---- Data shown

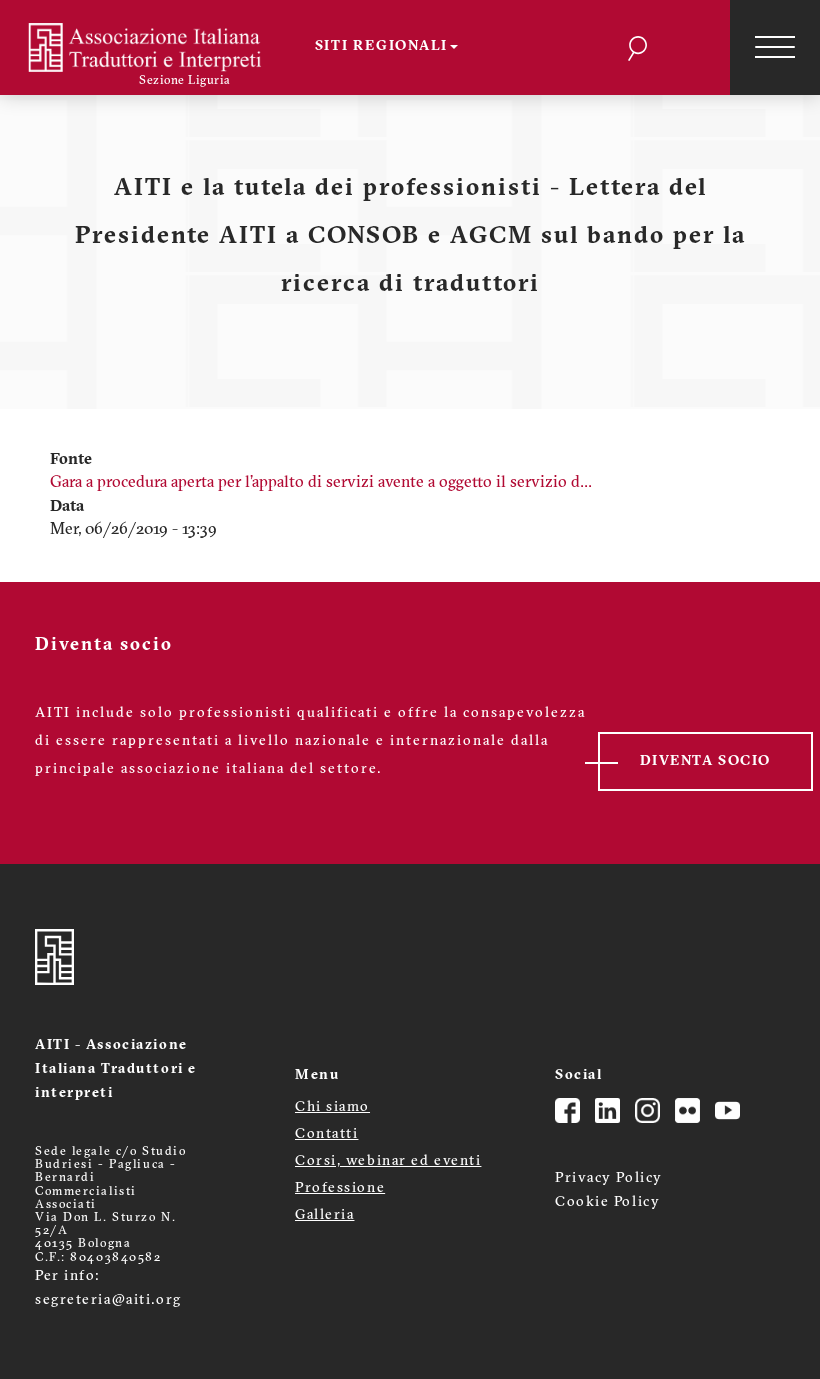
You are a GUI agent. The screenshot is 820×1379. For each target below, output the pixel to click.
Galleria (324, 1215)
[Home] (157, 47)
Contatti (326, 1134)
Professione (340, 1188)
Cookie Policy (607, 1202)
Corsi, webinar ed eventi (388, 1161)
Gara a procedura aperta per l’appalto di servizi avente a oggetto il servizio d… (321, 483)
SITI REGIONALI (382, 46)
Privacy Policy (609, 1178)
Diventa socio (705, 761)
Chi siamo (332, 1107)
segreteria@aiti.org (108, 1300)
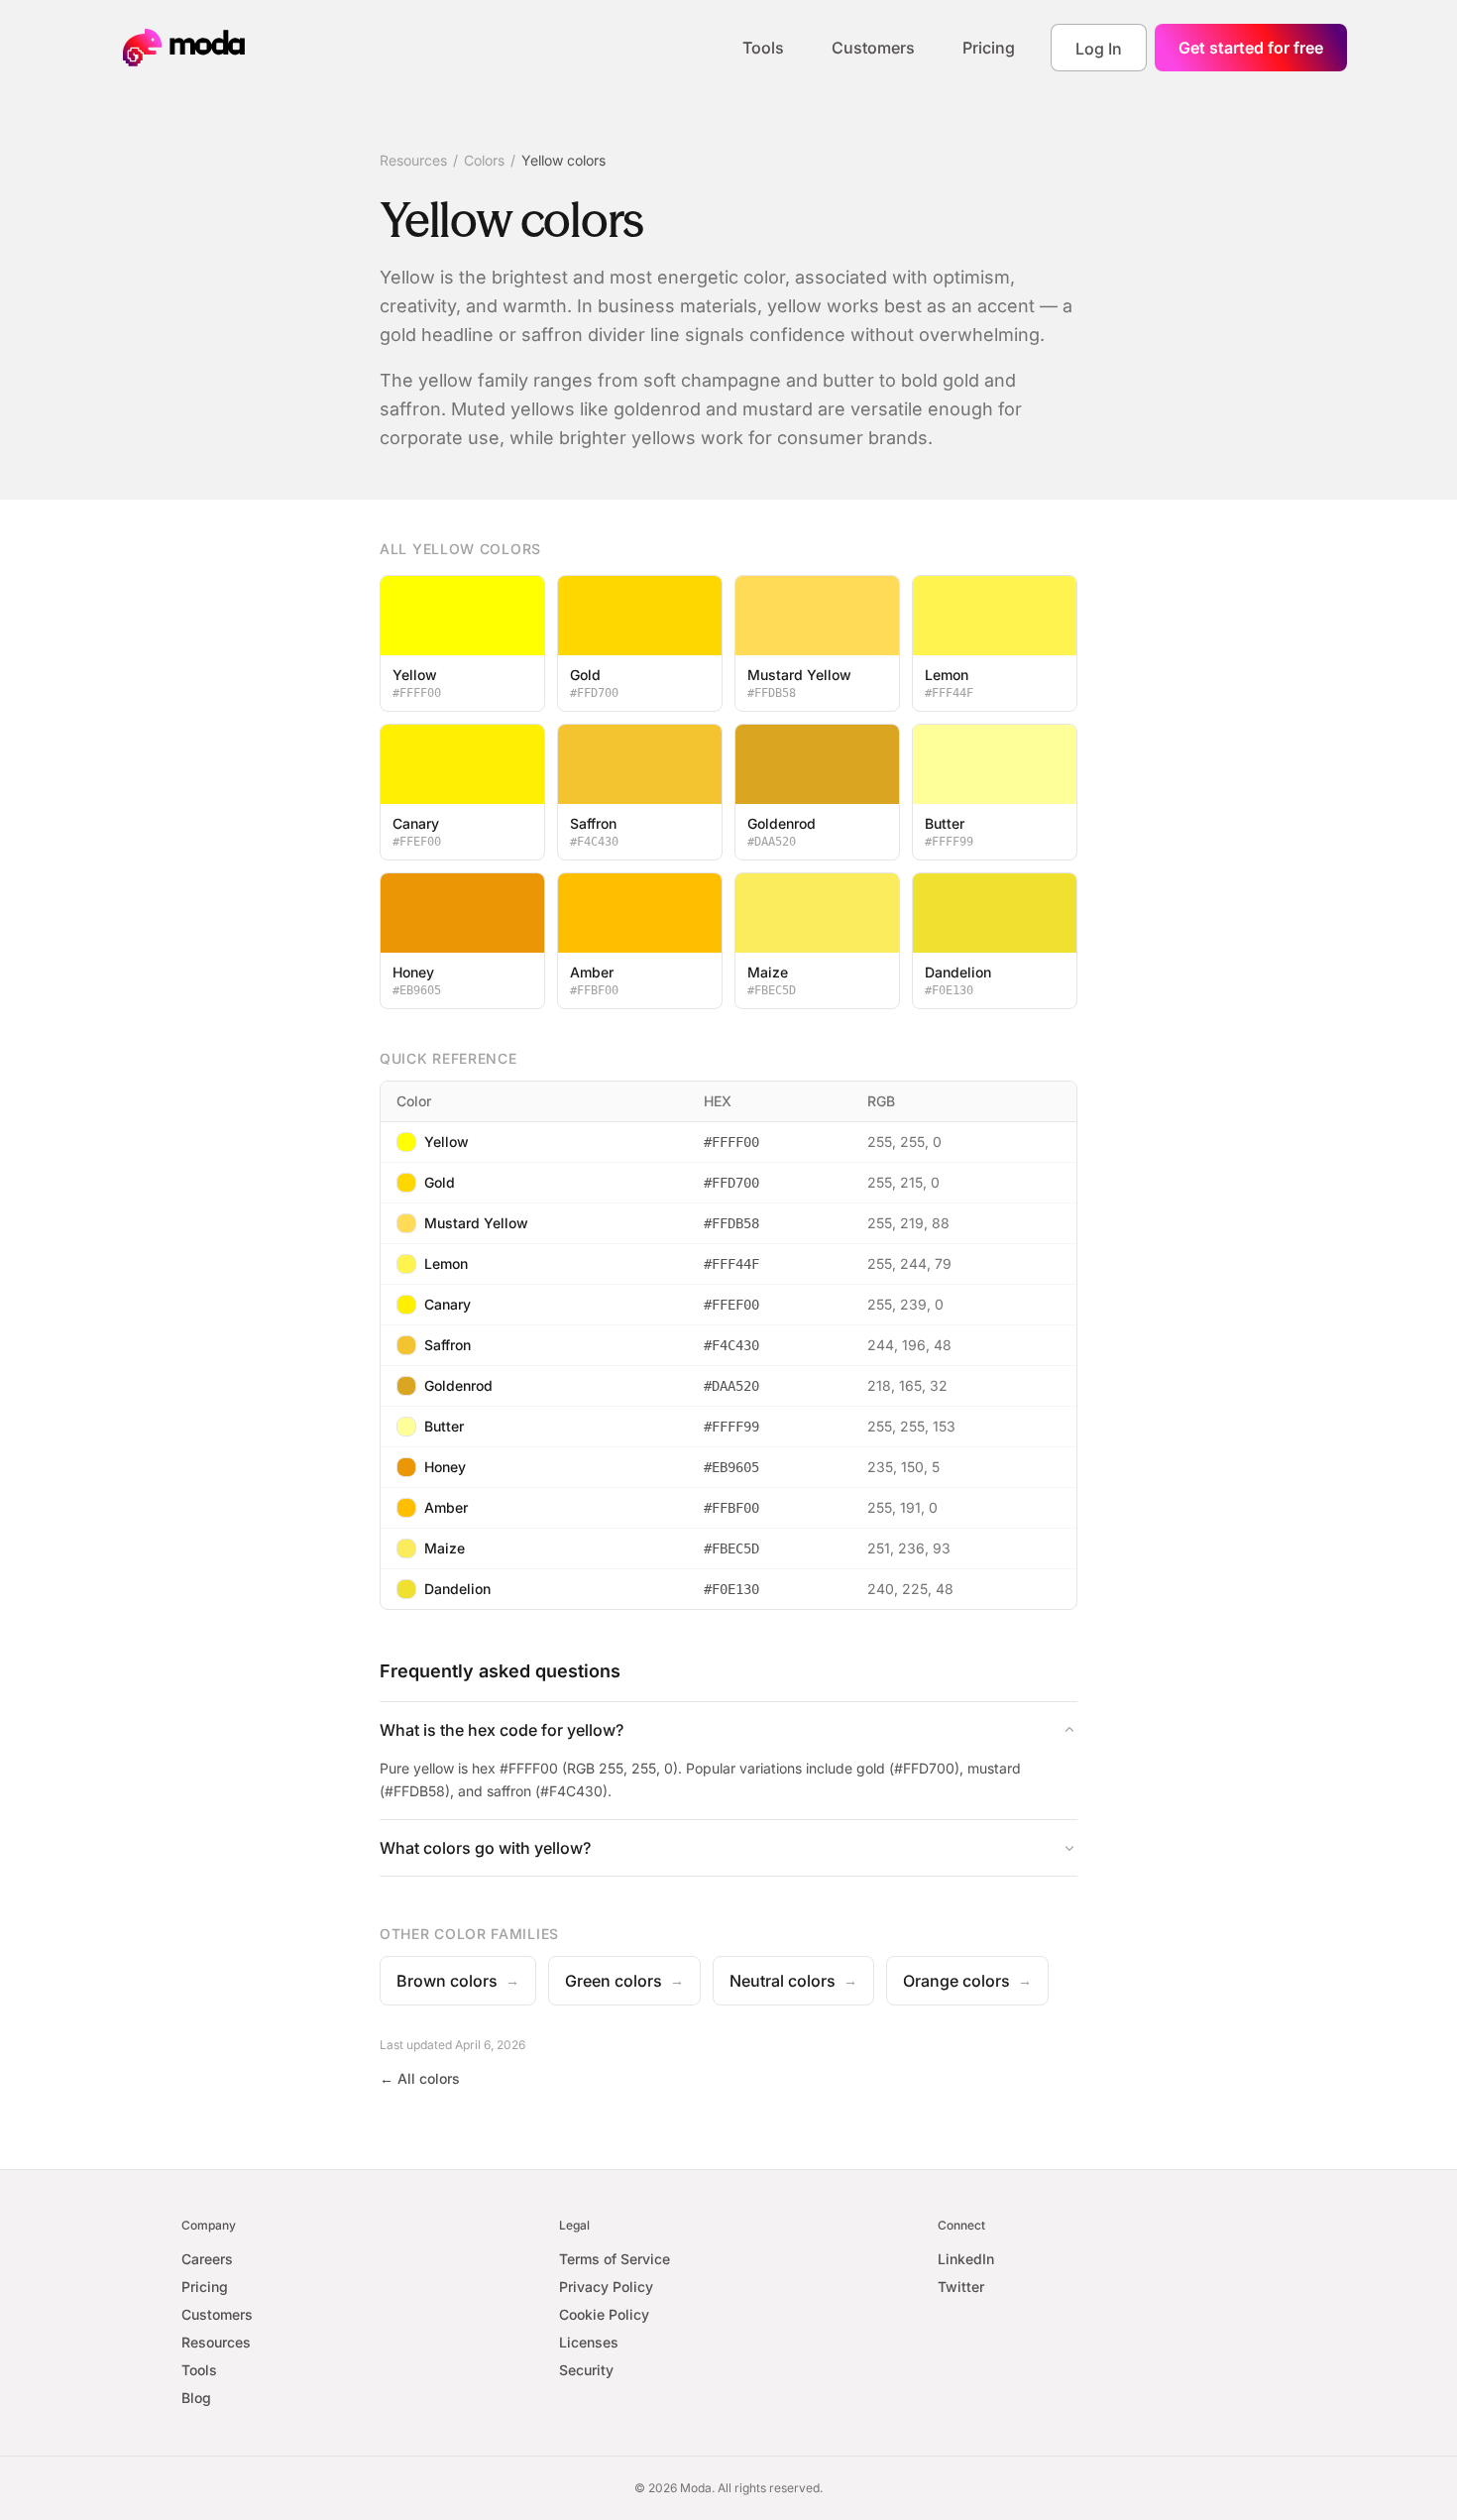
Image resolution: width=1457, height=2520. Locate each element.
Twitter (961, 2286)
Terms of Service (614, 2258)
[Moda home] (184, 47)
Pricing (988, 47)
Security (586, 2369)
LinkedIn (966, 2258)
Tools (763, 47)
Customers (873, 47)
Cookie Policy (604, 2314)
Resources (413, 160)
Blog (196, 2397)
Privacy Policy (606, 2286)
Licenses (588, 2342)
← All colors (420, 2078)
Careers (207, 2258)
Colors (484, 160)
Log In (1098, 48)
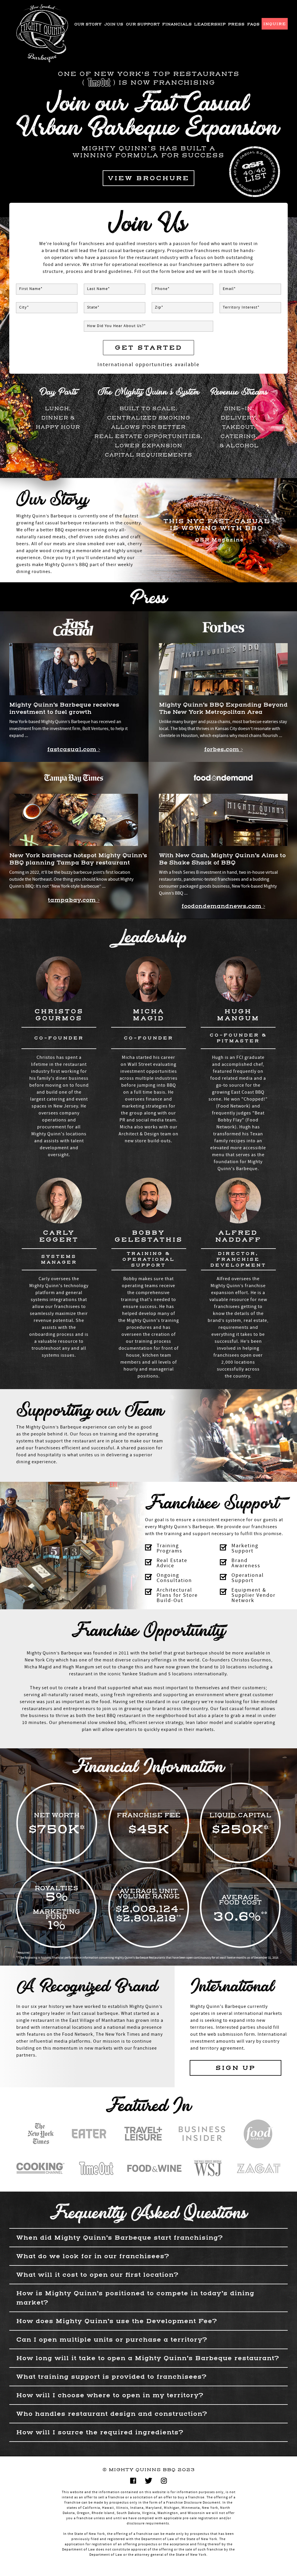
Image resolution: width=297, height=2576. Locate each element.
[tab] (148, 2237)
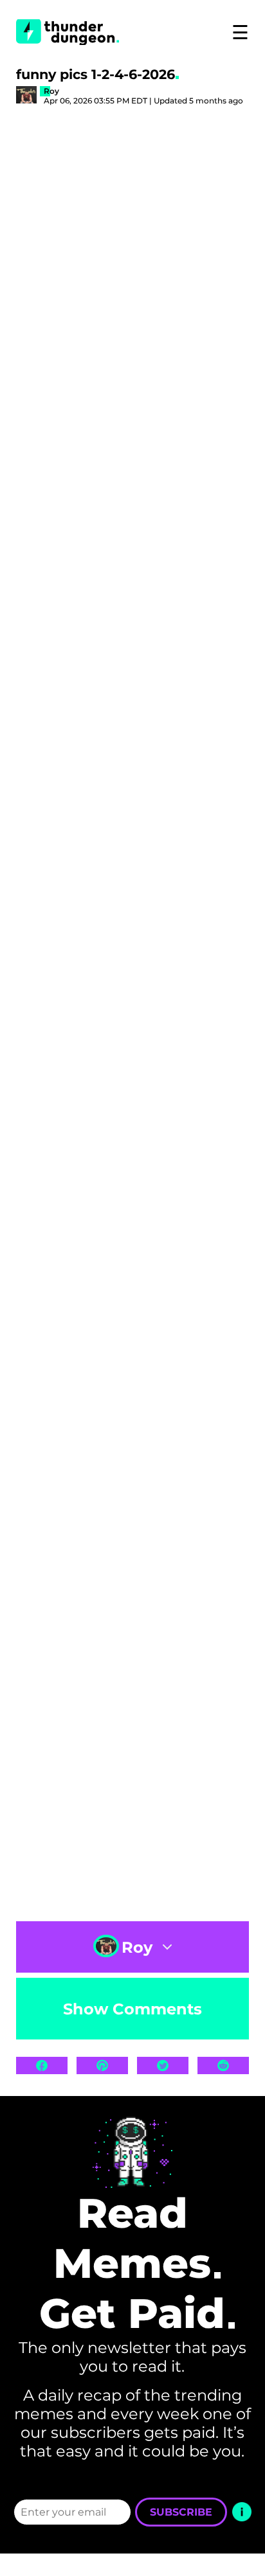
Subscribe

--------

Transcribe each line above exactly, pictures excluded.

You are a GUI agent. The screenshot is 820×1379. For each target below, output the pixel to click.
Galleria (324, 1215)
[Home] (157, 47)
Contatti (326, 1134)
Professione (340, 1188)
Cookie Policy (607, 1202)
Corsi, webinar ed eventi (388, 1161)
Gara a procedura aperta per l’appalto di servizi avente a oggetto il servizio d… (321, 483)
SITI REGIONALI (382, 46)
Privacy Policy (609, 1178)
Diventa socio (705, 761)
Chi siamo (332, 1107)
segreteria@aiti.org (108, 1300)
Image resolution: width=1457, height=2520. Locate each element.
Twitter (961, 2286)
Terms of Service (614, 2258)
[Moda home] (184, 47)
Pricing (988, 47)
Security (586, 2369)
LinkedIn (966, 2258)
Tools (763, 47)
Customers (873, 47)
Cookie Policy (604, 2314)
Resources (413, 160)
Blog (196, 2397)
Privacy Policy (606, 2286)
Licenses (588, 2342)
← All colors (420, 2078)
Careers (207, 2258)
Colors (484, 160)
Log In (1098, 48)
Image resolution: width=297, height=2576. Locate each element.
[tab] (148, 2237)
Subscribe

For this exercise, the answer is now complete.